What the exercise asks:
Exclude every picture. Output verbatim the lines from the one containing "The height and width of the screenshot is (528, 918)." to the end of the data.

Given records:

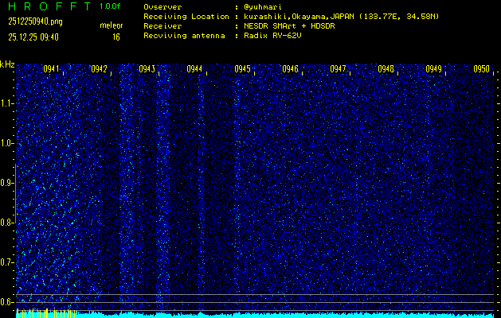Click the meteor count value 16

116,37
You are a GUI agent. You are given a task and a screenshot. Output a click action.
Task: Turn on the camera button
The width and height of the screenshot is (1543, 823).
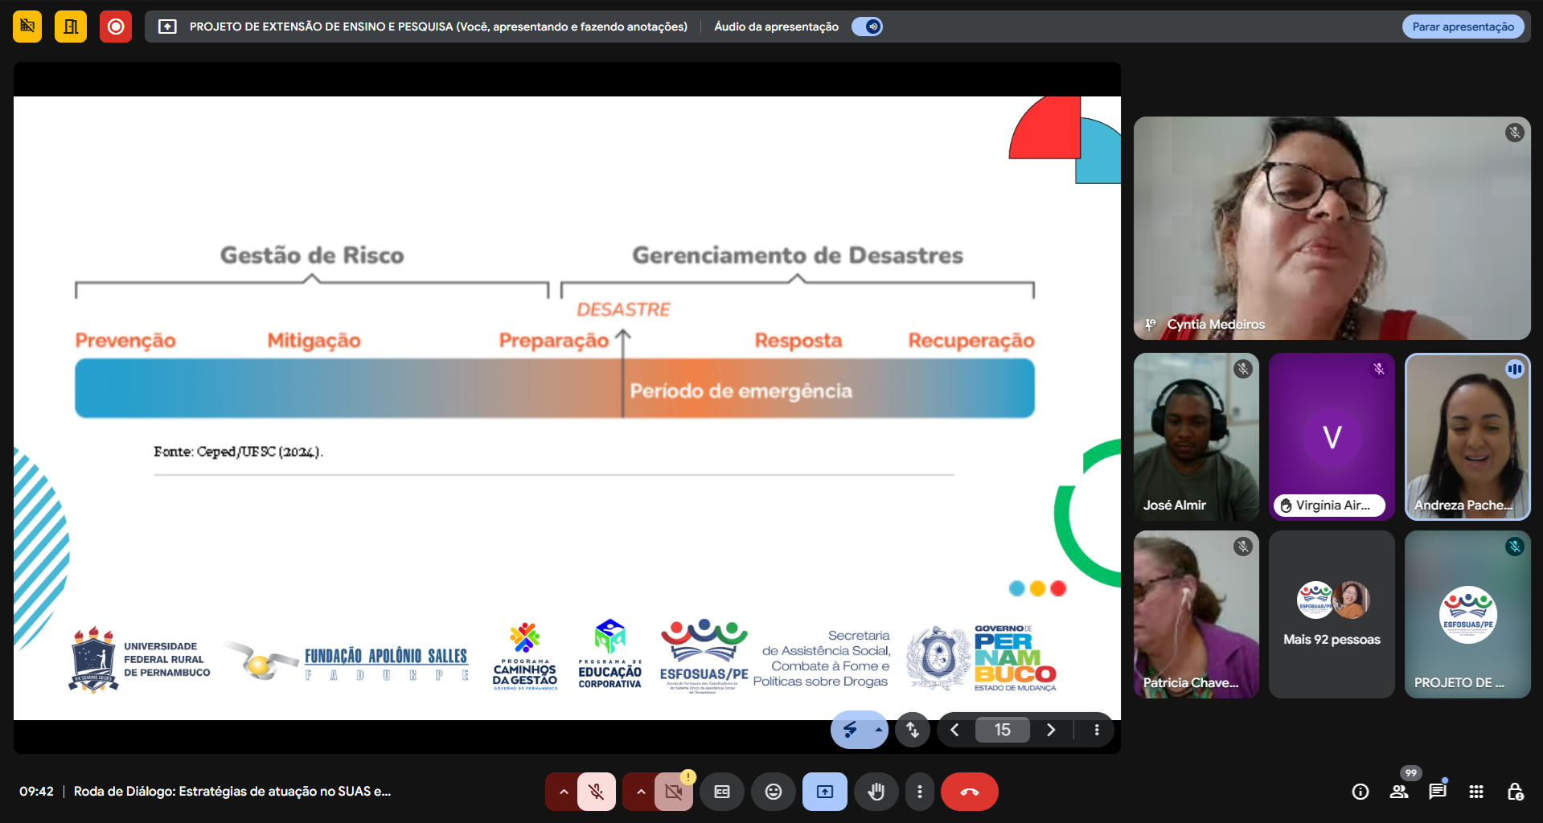[x=673, y=792]
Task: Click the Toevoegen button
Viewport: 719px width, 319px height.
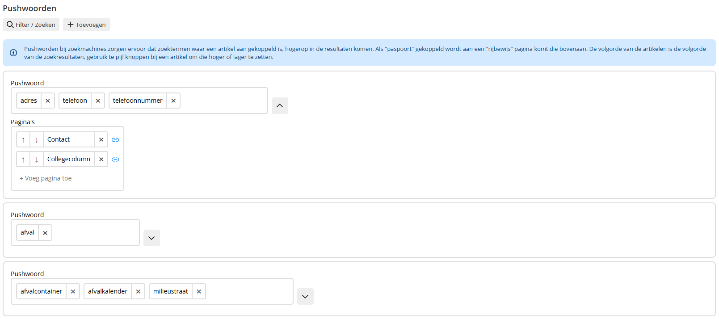Action: (x=86, y=25)
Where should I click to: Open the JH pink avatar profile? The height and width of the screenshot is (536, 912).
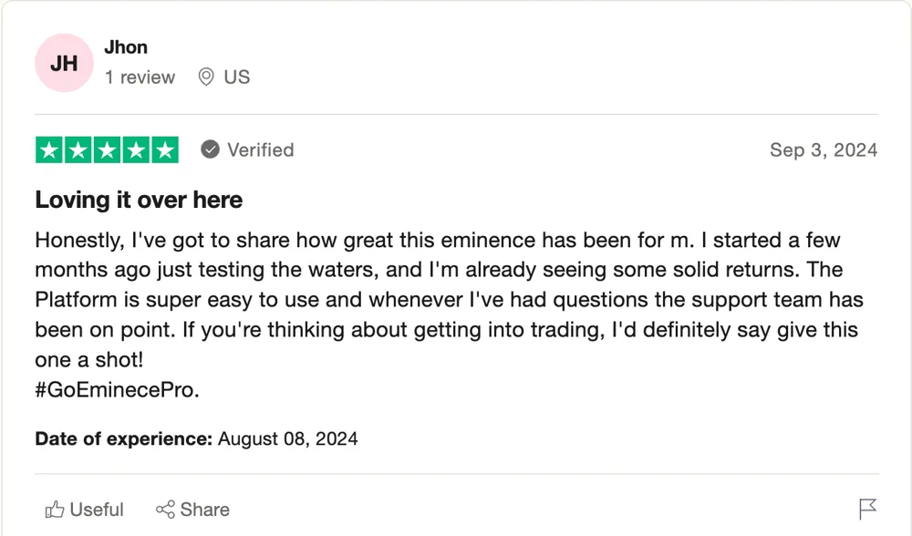pyautogui.click(x=64, y=63)
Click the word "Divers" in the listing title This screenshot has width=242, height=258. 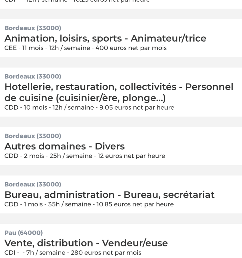(110, 146)
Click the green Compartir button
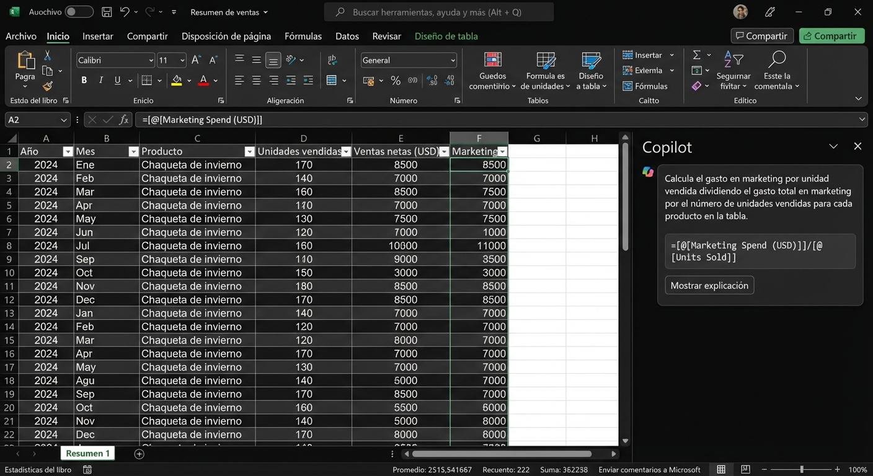Image resolution: width=873 pixels, height=476 pixels. 831,36
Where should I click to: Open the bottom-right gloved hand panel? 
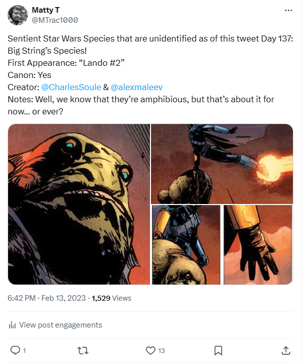(x=258, y=245)
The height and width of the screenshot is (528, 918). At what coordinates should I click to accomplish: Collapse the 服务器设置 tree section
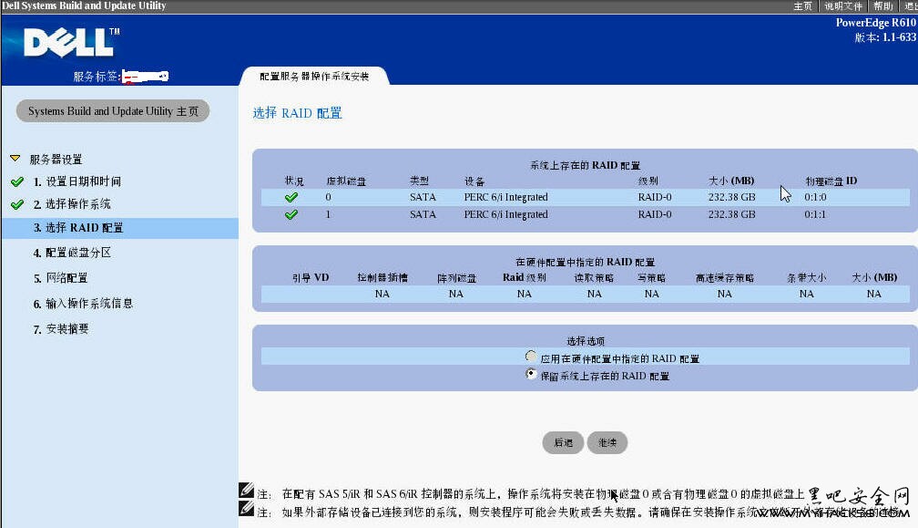pyautogui.click(x=15, y=160)
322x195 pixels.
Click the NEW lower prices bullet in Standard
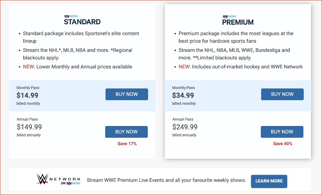click(77, 67)
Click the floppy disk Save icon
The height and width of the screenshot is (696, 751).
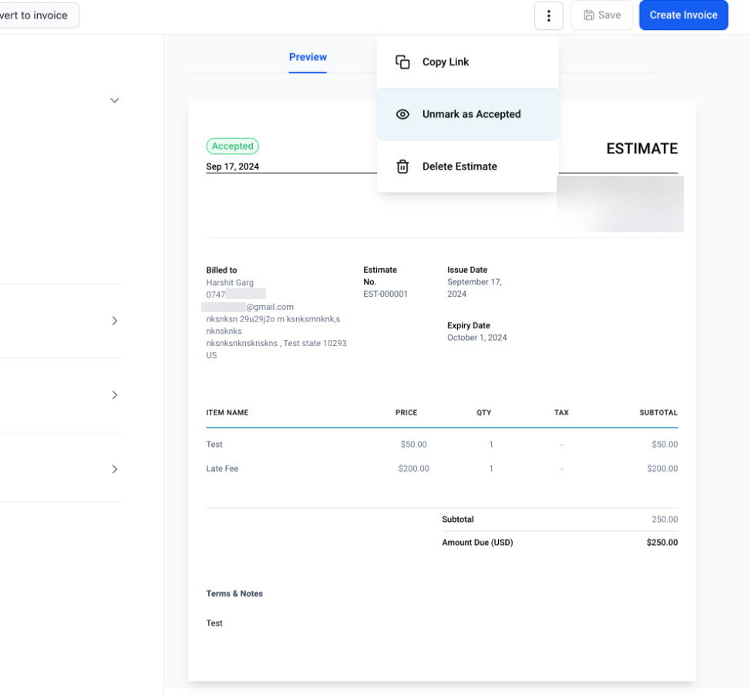tap(589, 15)
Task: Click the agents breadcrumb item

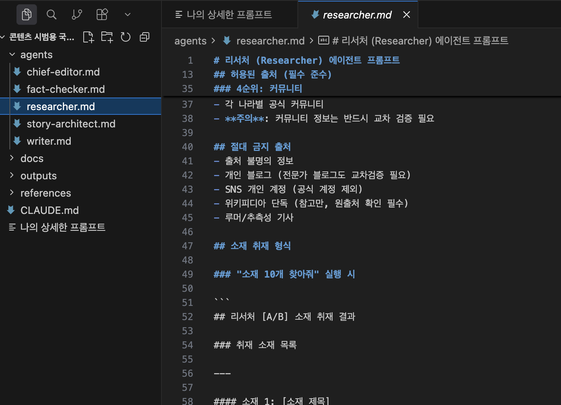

Task result:
The height and width of the screenshot is (528, 918). At what coordinates should I click to accomplish: Collapse the 服务器设置 tree section
pyautogui.click(x=15, y=160)
322x195 pixels.
Click the NEW lower prices bullet in Standard
click(77, 67)
Click the floppy disk Save icon
The height and width of the screenshot is (696, 751).
tap(589, 15)
Task: Click the agents breadcrumb item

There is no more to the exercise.